§ **What is expected**
Pick up the forum thread on Uber passenger rating resets after its final post and write its continuation.

# Pax rating reset



## Showa50 (Nov 30, 2014)

I'm convinced that Uber is intentionally reseting Pax rating every few months. I've given too many shadey 5-star rides for it to be a coincidence this week. 

Uber most likely does this because there are drivers that won't give rides to low rated Pax.


----------



## zMann (Feb 21, 2015)

Everything is expected from Uber's side


----------



## Godric (Jan 17, 2015)

It's partly do to Citibank I think. Just about anybody can get a Citibank card. Just think of all the new 5* passengers. If you change your card to pay with a Citibank card and put in there code you get 2 free rides (up to $30). They can also sign up for a new one and get the same deal. So that is millions of free rides.


----------



## thehappytypist (Oct 9, 2014)

Considering a lady who wrote in incessantly for 3 months demanding her rating be reset to 5* has never succeeded, I'm skeptical. She was one of those riders that we would be generous with, the ones who have many rides and have spent a lot of money on Uber. She still has her crappy rating. If they haven't taken any trips on that account, then they're gonna be at 5. Sometimes the system bugs out and will show all riders at 5* or 3*, I've seen both.

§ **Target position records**

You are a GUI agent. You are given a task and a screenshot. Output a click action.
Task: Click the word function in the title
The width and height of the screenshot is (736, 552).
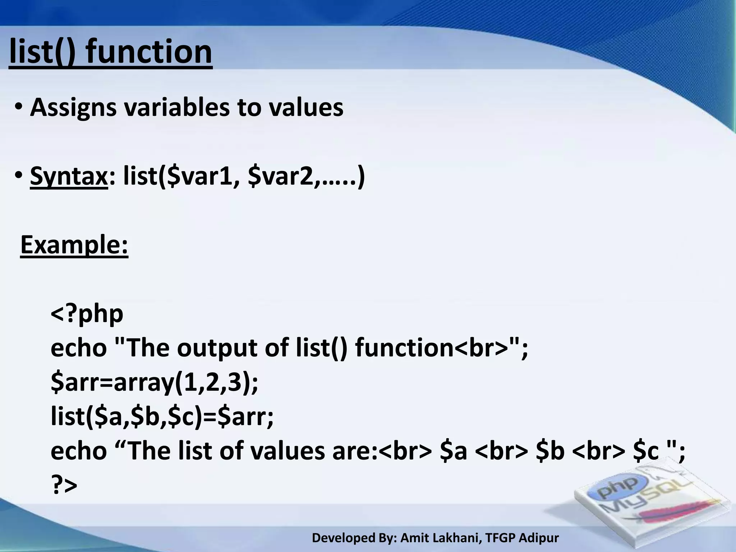coord(149,52)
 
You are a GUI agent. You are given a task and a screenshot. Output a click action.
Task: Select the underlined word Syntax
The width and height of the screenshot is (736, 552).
coord(69,176)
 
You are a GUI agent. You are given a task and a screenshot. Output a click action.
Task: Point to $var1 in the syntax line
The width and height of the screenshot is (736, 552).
coord(199,176)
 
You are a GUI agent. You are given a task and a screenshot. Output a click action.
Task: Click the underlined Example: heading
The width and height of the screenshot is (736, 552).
coord(74,245)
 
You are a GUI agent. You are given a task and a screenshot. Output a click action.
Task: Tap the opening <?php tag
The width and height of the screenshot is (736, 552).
coord(87,313)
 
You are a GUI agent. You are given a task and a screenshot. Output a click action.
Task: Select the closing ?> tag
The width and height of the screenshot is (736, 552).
coord(64,486)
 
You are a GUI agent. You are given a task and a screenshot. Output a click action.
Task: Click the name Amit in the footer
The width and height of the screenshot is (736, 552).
coord(413,538)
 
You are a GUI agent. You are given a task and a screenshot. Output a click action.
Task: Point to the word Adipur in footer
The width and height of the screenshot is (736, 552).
coord(539,538)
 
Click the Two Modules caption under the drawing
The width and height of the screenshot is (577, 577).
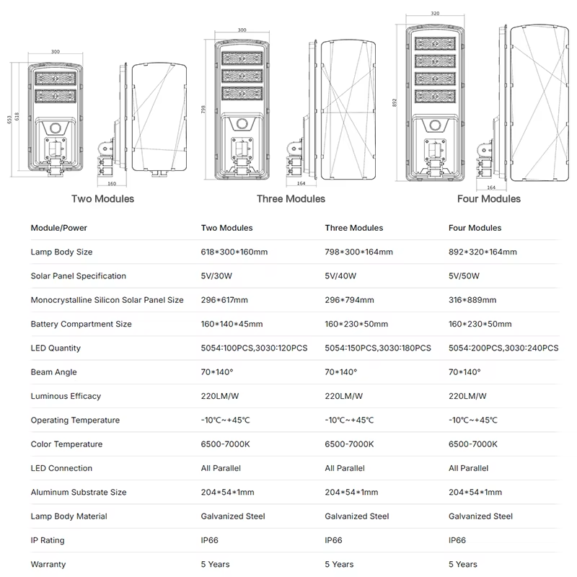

§ **Result for this task**
----------



## UberXTampa (Nov 20, 2014)

Showa50 said:


> I'm convinced that Uber is intentionally reseting Pax rating every few months. I've given too many shadey 5-star rides for it to be a coincidence this week.
> 
> Uber most likely does this because there are drivers that won't give rides to low rated Pax.


I have observed the very same. All my 5 stars that were uber riders for a long time demonstrated at least 1 flaw that told me these cannot be a 5 star. Lowest star rating I have seen for mire than a month now is 4.7


----------



## UberXTampa (Nov 20, 2014)

It is possible that passengers figured a way around the ratings and Uber is completely honest here. But I would definitely not rule out Uber nixing the ratings.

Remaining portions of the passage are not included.